Para cuando las velas se derritieron hasta convertirse en pétalos de cera que goteaban sobre la mesa y la promesa del alba teñía la estancia de una pálida luz grisácea, Valfierno había tomado una decisión.
É
MILE estaba de pie en el muelle, lejos del borde, arrastrando, nervioso, los pies.
—Tranquilo —dijo Valfierno—. Este no será tu primer viaje por mar. Míralo como una gran aventura.
—Estoy bien —insitió Émile, en tono demasiado fuerte—. Es únicamente que no sé por qué tenemos que marcharnos tan deprisa; eso es todo.
—Cuando se toma una decisión —dijo Valfierno—, no hay razón para retrasarla. Necesitamos un nuevo colaborador; así de sencillo. Y en París lo encontraremos.
Émile miró aprensivamente la muchedumbre.
—¿Qué buscas con la mirada? —preguntó Valfierno.
—Nada —replicó Émile—. Sería mejor que me acercara y viera qué hacen esos mozos con nuestro equipaje.
El joven dirigió sus pasos hacia la muchedumbre. Sí, pensó Valfierno, su maestro falsificador había muerto. Ahora tenían que regresar a París para buscar a otro. Esa era, desde luego, una razón suficiente, pero había otra también. La semilla de un plan había empezado a tomar forma en su mente, un plan que, si tenía éxito, podría cambiarlo todo.
—Ella está aquí —dijo Émile, saliendo de entre el gentío y señalando hacia el muelle. Sus palabras cayeron como un aviso nefasto—. Le dije que nos seguiría.

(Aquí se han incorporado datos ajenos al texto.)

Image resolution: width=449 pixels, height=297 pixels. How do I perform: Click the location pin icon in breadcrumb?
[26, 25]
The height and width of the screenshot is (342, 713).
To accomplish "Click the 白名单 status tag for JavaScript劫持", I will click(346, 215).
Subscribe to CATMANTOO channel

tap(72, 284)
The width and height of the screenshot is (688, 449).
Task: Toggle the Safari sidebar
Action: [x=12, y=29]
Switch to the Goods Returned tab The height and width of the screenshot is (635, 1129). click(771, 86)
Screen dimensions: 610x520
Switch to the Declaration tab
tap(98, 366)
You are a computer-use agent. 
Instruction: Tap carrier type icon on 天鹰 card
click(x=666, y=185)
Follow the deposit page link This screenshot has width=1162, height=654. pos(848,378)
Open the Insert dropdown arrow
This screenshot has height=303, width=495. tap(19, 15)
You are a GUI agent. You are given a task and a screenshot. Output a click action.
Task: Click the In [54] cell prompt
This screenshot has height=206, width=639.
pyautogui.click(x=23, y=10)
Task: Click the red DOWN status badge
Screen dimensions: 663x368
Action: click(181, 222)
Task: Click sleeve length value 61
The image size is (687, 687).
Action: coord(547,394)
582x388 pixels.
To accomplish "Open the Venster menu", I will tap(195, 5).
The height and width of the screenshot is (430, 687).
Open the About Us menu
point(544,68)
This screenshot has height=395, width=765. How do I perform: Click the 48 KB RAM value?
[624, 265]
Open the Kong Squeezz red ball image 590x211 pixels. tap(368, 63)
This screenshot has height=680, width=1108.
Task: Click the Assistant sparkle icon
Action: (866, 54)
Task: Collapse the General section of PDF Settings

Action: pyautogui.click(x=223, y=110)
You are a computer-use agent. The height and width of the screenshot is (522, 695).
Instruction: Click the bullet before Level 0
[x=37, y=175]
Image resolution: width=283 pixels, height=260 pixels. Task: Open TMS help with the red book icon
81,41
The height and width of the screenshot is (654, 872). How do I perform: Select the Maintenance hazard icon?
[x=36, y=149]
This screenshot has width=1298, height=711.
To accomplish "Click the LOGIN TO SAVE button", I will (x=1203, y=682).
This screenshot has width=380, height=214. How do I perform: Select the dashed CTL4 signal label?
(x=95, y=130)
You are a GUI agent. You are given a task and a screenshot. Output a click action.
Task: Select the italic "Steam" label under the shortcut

Interrumpidos sus pensamientos, Valfierno se volvió y vio a Julia, que se abría paso entre la gente detrás de Émile. No le sorprendió en absoluto.
Cuando anunció por primera vez su plan de trasladar de nuevo el centro de operaciones a París, a ella le encantó. Sin embargo, él le había indicado que posiblemente no pudiese ir con ellos. Ella había rogado, primero a Valfierno, después a Émile, que la incluyeran en sus planes. Valfierno escuchó sus razonamientos, pero se mantuvo firme, recordándole que tenía suficiente dinero para hacer lo que quisiera, aun para regresar a los Estados Unidos. Él se las había arreglado para conseguirle un nuevo pasaporte, aunque no lo tendría hasta un mes después. La casa la dejaría a la familia de un hombre de negocios del lugar, pero Julia podría vivir en ella hasta que se marchara. El ama de llaves, María, se quedaba y podría atenderla.